Gapotchenko.FX.Runtime.CompilerServices.Intrinsics 2022.1.4 Prefix Reserved

Overview

Gapotchenko.FX.Runtime.CompilerServices.Intrinsics module allows to define and compile intrinsic functions. They can be used in hardware-accelerated implementations of algorithms.

Example

Suppose we are trying to fix the performance bottleneck in the following algorithm:

class BitOperations
{
    // Returns the base 2 logarithm of a specified number.
    public static int Log2_Trivial(uint value)
    {
        int r = 0;
        while ((value >>= 1) != 0)
            ++r;
        return r;
    }
}

log₂ seems to be a trivial operation but it often becomes a serious bottleneck in path-finding or cryptographic algorithms.
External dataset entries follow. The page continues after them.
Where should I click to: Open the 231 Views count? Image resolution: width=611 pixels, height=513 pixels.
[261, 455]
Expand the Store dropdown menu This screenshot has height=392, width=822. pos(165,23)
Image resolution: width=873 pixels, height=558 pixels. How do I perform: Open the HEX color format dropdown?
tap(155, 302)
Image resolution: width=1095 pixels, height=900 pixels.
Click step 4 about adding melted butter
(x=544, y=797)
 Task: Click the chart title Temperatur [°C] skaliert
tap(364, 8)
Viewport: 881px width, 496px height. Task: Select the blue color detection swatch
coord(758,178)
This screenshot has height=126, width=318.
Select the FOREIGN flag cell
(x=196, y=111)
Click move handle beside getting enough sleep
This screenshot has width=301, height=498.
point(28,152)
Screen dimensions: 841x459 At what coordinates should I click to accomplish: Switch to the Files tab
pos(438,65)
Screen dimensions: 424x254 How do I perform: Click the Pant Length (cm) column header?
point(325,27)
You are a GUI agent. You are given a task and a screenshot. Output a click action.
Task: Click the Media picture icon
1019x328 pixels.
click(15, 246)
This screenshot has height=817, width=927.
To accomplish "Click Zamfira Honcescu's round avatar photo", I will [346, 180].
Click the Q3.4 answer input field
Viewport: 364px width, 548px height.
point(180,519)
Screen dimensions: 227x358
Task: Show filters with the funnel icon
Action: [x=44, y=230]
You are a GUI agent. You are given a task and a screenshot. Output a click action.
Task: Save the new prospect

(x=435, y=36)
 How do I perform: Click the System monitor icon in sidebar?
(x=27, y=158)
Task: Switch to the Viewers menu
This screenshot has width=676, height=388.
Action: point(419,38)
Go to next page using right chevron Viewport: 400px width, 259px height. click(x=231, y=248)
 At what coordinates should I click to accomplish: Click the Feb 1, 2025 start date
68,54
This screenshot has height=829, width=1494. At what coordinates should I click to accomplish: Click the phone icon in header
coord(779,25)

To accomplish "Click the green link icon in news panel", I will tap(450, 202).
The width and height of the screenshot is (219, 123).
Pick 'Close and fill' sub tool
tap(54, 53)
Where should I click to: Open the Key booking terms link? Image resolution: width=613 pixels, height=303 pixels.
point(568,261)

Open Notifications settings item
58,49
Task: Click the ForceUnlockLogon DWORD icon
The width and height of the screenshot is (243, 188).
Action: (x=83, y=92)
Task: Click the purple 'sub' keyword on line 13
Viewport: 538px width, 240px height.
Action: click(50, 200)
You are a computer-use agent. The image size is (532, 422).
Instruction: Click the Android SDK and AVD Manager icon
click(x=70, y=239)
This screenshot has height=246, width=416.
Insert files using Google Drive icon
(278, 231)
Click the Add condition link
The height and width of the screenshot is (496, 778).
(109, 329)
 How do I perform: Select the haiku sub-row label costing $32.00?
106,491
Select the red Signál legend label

We can do better here if we switch to a table lookup:

class BitOperations
{
    // "Bit Twiddling Hacks" by Sean Eron Anderson:
    // http://graphics.stanford.edu/~seander/bithacks.html

    static readonly int[] m_Log2DeBruijn32 =
    {
         0,  9,  1, 10, 13, 21,  2, 29,
        11, 14, 16, 18, 22, 25,  3, 30,
         8, 12, 20, 28, 15, 17, 24,  7,
        19, 27, 23,  6, 26,  5,  4, 31
    };

    public static int Log2_DeBruijn(uint value)
    {
        // Round down to one less than a power of 2.
        value |= value >> 1;
        value |= value >> 2;
        value |= value >> 4;
        value |= value >> 8;
        value |= value >> 16;

        var index = (value * 0x07C4ACDDU) >> 27;
        return m_Log2DeBruijn32[index];
    }
}

This is a vast improvement over previous version but we can do even better.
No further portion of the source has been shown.